> _THE RECORDS_:
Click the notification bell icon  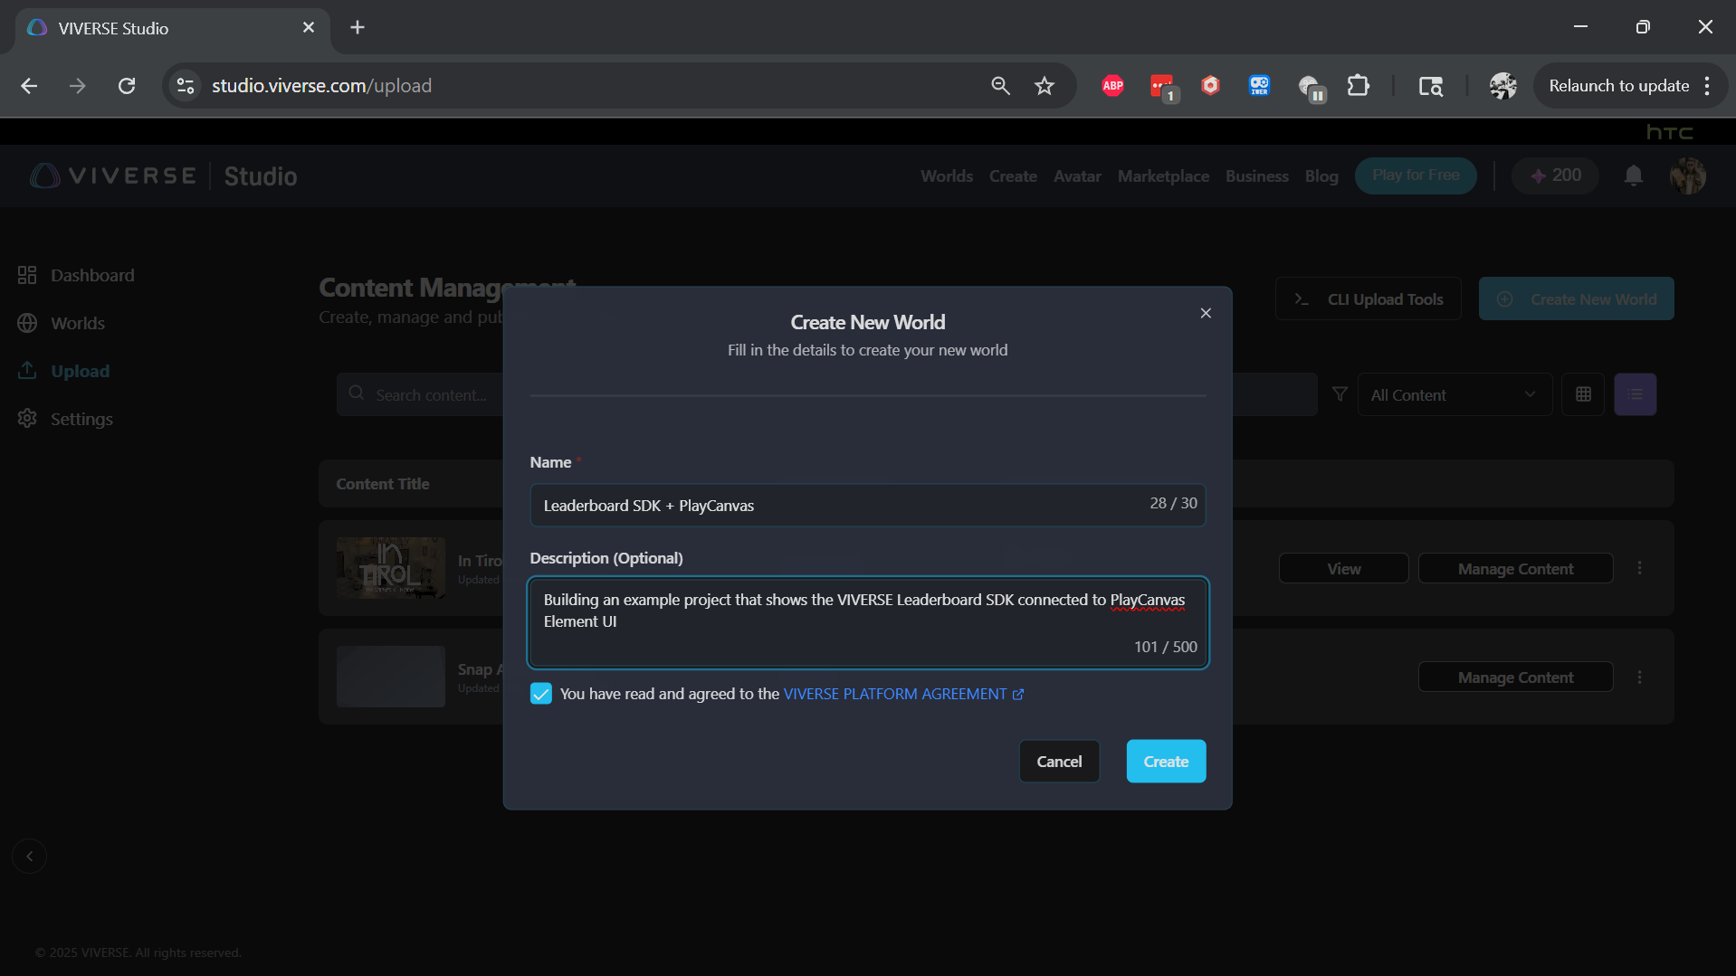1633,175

---

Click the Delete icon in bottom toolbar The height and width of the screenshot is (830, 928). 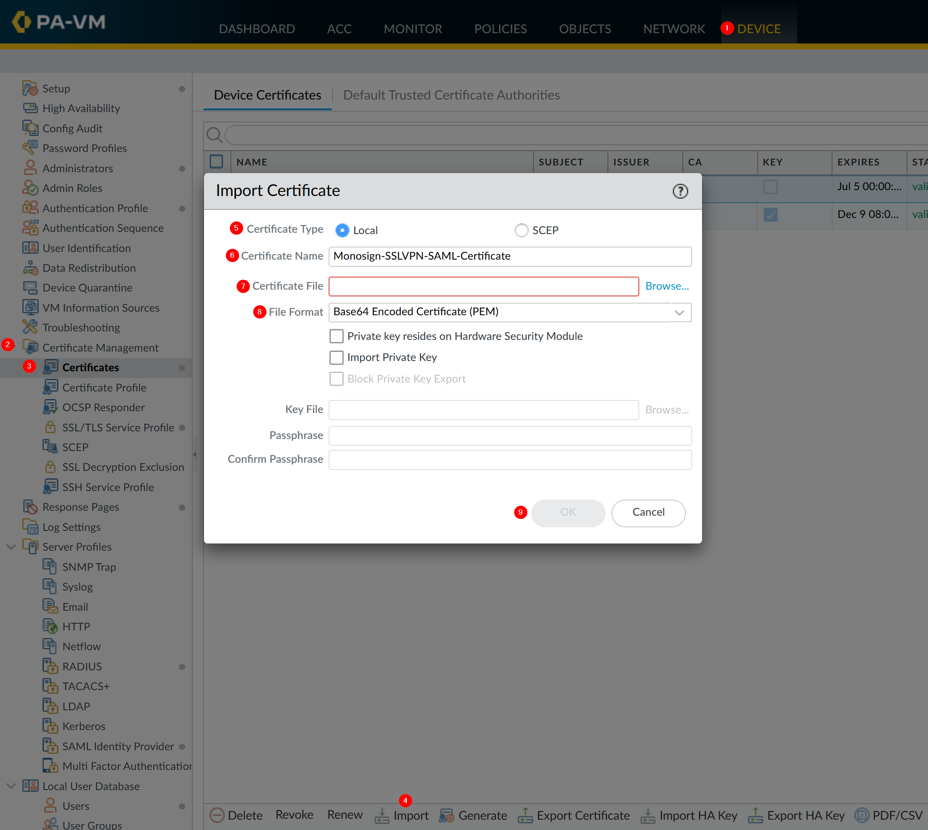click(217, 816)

---

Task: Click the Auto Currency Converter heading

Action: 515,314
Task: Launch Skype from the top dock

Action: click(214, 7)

> _WHAT THE TASK ASKS_: Can you copy out everything from the line containing "Task: Click the" down to the line containing "Action: click(214, 7)", both ends included, keeping each line unchanged?

> _FULL ANSWER_:
Task: Click the Auto Currency Converter heading

Action: 515,314
Task: Launch Skype from the top dock

Action: click(214, 7)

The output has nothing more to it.